The P2 instance offers 16 NVIDIA K80 GPUs with a combined 192 Gigabytes (GB) of video memory, 40,000 parallel processing cores, 70 teraflops of single precision floating point performance, over 23 teraflops of double precision floating point performance, and GPUDirect technology for higher bandwidth and lower latency peer-to-peer communication between GPUs. P2 instances also feature up to 732 GB of host memory, up to 64 vCPUs using custom Intel Xeon E5-2686 v4 (Broadwell) processors, dedicated network capacity for I/O operation, and enhanced networking through the Amazon EC2 Elastic Network Adaptor. P2 instances allow customers to build and deploy compute-intensive applications using the CUDA parallel computing platform or the OpenCL framework without up-front capital investments.
Cluster instances can be launched within a Placement Group. All instances launched within a Placement Group have low latency, full bisection, 10 Gbps bandwidth between instances. Like many other Amazon EC2 resources, Placement Groups are dynamic and are elastically scalable as needed. You can also connect multiple Placement Groups to create very large high performance computing clusters for massively parallel processing.
AWS currently supports enhanced networking capabilities using SR-IOV (Single Root I/O Virtualization) for the C3 and I2 instance types. SR-IOV is a method of device virtualization that provides higher I/O performance and lower CPU utilization compared to traditional implementations. For supported Amazon EC2 instances, this feature provides higher packet per second (PPS) performance, lower inter-instance latencies, and very low network jitter.

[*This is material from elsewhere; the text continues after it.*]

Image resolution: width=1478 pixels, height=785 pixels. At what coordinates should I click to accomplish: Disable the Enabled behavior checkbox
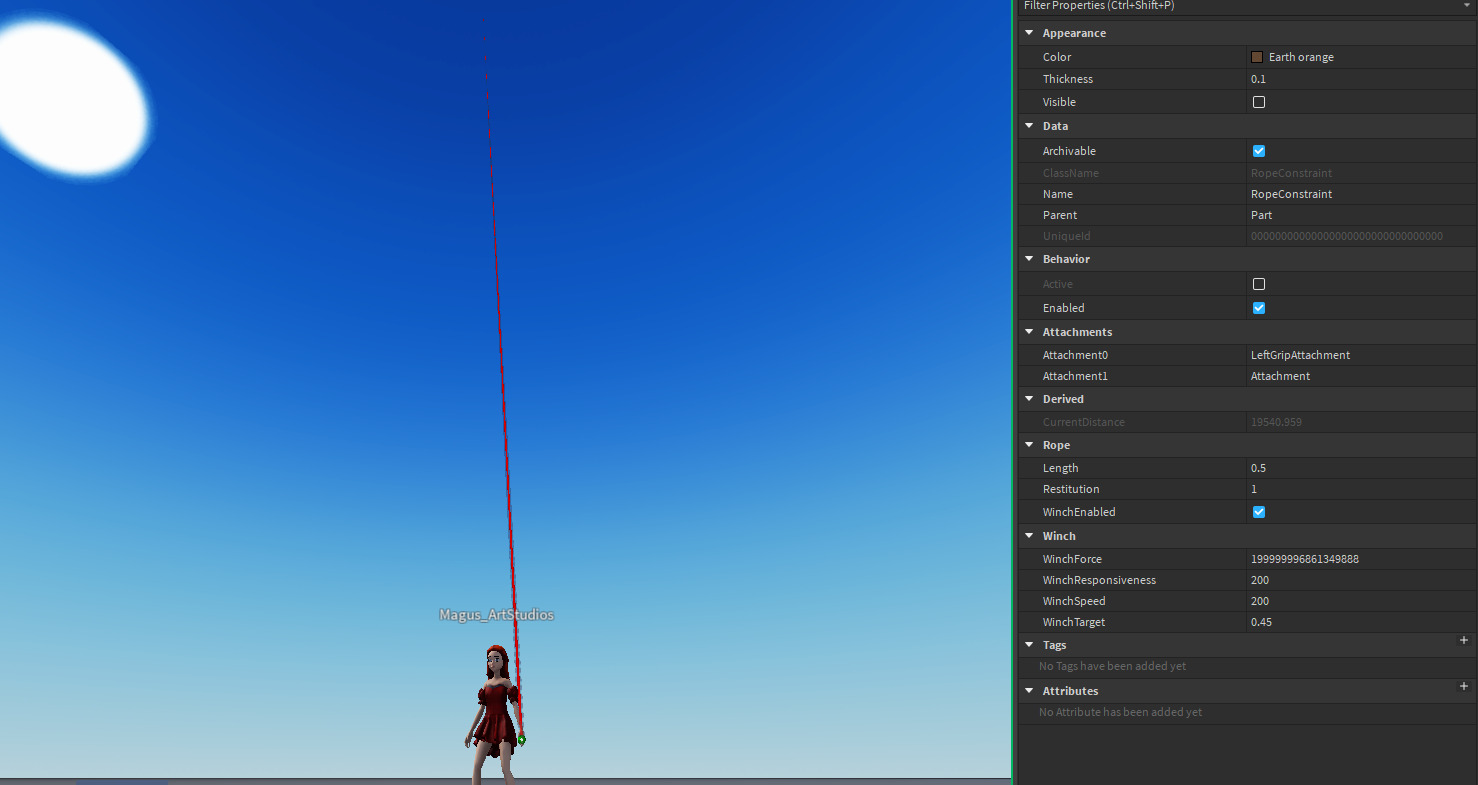point(1258,307)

Data has gravity; as datasets grow larger it becomes easier to move the compute closer to the data to reduce latency and increase throughput. With AWS big data storage and database services, such Amazon S3, Amazon Redshift, Amazon DynamoDB, and Amazon RDS, you have the perfect place to host your data for your high performance computing cluster. Furthermore, with Amazon Elastic Block Store (EBS) you can create large scale parallel file systems to meet the high volume, performance, and throughput requirements of your HPC workload.
You can save time and money by leveraging Spot Instances for your HPC workloads. Spot Instances is a pricing model that enables you to bid on unused Amazon EC2 capacity at whatever price you choose. When your bid exceeds the Spot price, you gain access to the available Spot Instances and run as long as the bid exceeds the Spot Price. Historically, the Spot price has been 50% to 93% lower than the on-demand price.
AWS Marketplace is an online store that provides an easy way for developers and IT professionals to discover and use software to run in the AWS Cloud. You can find a selection of high performance computing software ready to run in your cluster, such as the Univa Grid Engine resource management system or the Intel Lustre HPC file system, with just a few clicks directly from the AWS Marketplace.